Both OpenMinTeD and OpenUP drew on Frontiers' active publishing platform as a source of data, infrastructure, and operational expertise.
FRONTIERS MEDIA SA
Major open-access publisher contributing peer review expertise, article-level metrics infrastructure, and real-world dissemination data to open science projects.
Their core work
Frontiers Media SA is one of the world's largest open-access scientific publishers, headquartered in Lausanne, Switzerland, operating hundreds of peer-reviewed journals across medicine, neuroscience, life sciences, and beyond. In the H2020 context, they participated as an operational publisher-practitioner — bringing a live publishing platform, real reviewer networks, and large-scale bibliometric data to consortia studying how science is shared and evaluated. Their contribution is not theoretical: they run the systems that other projects theorize about, making them a rare source of ground-truth data on peer review behavior, article metrics, and dissemination reach. For any project touching open science infrastructure or scholarly communication reform, they represent direct access to a working, large-scale publishing operation.
What they specialise in
OpenUP explicitly targeted new methods and tools for peer review, an area where Frontiers operates at scale with thousands of active reviewers annually.
OpenUP listed impact measurement and altmetrics as core keywords, aligning with Frontiers' own metrics infrastructure tracking article-level attention data.
OpenMinTeD (2015-2018) built mining infrastructure for text and data, for which Frontiers' article corpus would serve as a primary content source.
OpenUP specifically addressed innovative dissemination frameworks and stakeholder engagement around research outputs.

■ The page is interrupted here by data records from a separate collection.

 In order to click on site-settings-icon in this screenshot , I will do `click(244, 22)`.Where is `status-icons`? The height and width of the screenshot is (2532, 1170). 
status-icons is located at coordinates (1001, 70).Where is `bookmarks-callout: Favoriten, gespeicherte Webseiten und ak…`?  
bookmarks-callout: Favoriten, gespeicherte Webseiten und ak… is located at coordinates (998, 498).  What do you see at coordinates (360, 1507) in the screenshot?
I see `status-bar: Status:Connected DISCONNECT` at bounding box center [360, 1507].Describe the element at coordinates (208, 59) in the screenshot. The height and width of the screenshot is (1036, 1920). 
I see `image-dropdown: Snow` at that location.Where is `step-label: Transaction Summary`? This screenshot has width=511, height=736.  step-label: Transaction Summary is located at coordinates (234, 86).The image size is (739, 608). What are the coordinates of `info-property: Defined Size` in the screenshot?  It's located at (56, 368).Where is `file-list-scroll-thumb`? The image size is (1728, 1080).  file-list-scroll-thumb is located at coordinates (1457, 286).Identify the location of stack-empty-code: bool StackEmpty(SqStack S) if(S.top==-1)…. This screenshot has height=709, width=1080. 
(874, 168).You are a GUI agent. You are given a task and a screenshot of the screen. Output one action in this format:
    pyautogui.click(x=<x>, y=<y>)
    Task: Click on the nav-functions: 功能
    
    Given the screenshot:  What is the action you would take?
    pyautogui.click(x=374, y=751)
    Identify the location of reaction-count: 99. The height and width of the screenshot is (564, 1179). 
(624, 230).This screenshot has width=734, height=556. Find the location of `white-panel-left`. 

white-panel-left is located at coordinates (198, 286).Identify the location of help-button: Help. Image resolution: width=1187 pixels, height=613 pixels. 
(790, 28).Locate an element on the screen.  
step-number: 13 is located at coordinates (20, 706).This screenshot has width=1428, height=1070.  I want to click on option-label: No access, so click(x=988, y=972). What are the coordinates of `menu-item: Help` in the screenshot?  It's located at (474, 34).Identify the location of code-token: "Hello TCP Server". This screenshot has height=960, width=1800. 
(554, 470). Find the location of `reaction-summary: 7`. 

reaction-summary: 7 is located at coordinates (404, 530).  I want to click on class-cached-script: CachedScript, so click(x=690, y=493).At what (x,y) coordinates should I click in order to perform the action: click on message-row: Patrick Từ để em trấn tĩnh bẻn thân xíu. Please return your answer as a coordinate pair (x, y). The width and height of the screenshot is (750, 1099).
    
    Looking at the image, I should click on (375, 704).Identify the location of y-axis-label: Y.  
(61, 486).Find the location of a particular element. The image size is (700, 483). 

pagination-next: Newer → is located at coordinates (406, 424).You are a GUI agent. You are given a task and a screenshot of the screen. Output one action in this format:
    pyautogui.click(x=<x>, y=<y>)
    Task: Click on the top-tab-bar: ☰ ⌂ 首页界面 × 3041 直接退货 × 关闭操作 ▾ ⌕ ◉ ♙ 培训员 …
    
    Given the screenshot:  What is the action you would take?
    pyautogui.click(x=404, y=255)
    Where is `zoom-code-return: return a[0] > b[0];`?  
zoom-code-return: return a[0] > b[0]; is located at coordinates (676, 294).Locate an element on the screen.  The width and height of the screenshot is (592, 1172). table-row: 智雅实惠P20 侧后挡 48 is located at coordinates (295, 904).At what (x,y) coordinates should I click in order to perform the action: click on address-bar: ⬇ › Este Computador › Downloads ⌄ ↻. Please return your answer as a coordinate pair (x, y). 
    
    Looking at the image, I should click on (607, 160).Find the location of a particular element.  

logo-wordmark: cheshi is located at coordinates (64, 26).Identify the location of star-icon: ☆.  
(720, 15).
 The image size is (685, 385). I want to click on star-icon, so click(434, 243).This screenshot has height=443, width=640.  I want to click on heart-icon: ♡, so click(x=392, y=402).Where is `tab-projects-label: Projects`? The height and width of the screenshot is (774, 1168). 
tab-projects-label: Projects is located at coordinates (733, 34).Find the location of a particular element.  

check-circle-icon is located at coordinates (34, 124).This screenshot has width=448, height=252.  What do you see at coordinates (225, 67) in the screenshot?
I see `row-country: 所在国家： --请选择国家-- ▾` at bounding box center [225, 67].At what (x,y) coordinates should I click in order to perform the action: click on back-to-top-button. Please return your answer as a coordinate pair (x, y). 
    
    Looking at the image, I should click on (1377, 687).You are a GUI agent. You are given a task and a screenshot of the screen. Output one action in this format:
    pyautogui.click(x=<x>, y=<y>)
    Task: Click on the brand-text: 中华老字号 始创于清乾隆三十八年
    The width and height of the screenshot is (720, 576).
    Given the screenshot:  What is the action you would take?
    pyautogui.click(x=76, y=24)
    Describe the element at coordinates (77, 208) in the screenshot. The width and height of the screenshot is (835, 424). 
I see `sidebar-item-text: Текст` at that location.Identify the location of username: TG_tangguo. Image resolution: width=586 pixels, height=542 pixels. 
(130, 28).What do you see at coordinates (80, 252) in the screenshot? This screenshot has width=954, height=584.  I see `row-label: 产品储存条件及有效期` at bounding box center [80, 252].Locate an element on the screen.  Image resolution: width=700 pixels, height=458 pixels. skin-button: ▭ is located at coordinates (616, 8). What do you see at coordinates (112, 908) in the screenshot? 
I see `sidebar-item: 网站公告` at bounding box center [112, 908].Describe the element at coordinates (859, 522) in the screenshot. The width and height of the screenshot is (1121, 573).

How they've shifted over time
With only two projects both running between 2015 and 2018, there is no meaningful long-term evolution to track — this is a narrow window. What the sequence does reveal is a progression from technical infrastructure (OpenMinTeD focused on building mining pipelines over scientific text) toward reforming scholarly communication processes themselves (OpenUP addressed peer review quality, altmetrics, and dissemination frameworks). This suggests Frontiers moved from being a data provider in infrastructure projects to a co-designer of the open science norms and tools that shape their own industry.
Frontiers is moving from being a data source for research infrastructure projects toward shaping the standards and methods that govern how scientific publishing itself is evaluated — positioning them as both an industry practitioner and a policy actor in open science.
How they like to work
Frontiers Media participates exclusively as a consortium partner, never as a coordinator — consistent with a commercial publisher that joins academic-led reform initiatives rather than leading them. Their two projects both involved large, multi-national teams (averaging 12+ partners each), which reflects the cross-institutional nature of open science infrastructure work. They are sought after as practitioners who bring real operational data and platform access, not as research drivers, making them a grounding force in otherwise theoretical consortia.
From just two projects, Frontiers connected with 24 unique partners across 10 countries — a notably broad reach for a minimal H2020 footprint, indicating involvement in large pan-European consortia. Their network spans academic institutions, research infrastructure providers, and open science policy bodies across Western and Central Europe.
What sets them apart
Frontiers Media is one of the few commercial publishing entities active in H2020, which gives them a differentiated position: they do not study scholarly communication in the abstract — they run it, at scale, every day. A consortium that includes Frontiers gains access to live publishing infrastructure, real reviewer behavior data, and article-level metrics that no university or research institute can replicate. For projects on open science, bibliometrics, or dissemination, this is not just useful — it is often the difference between prototype and real-world validation.
Highlights from their portfolio
- OpenUPDirectly targeted Frontiers' core business domain — peer review reform and impact measurement — making this project a rare case where the participant's operational platform was itself the subject of the research.
- OpenMinTeDAs a major publisher, Frontiers' article corpus would have been a primary data asset for building the open text and data mining infrastructure this project delivered.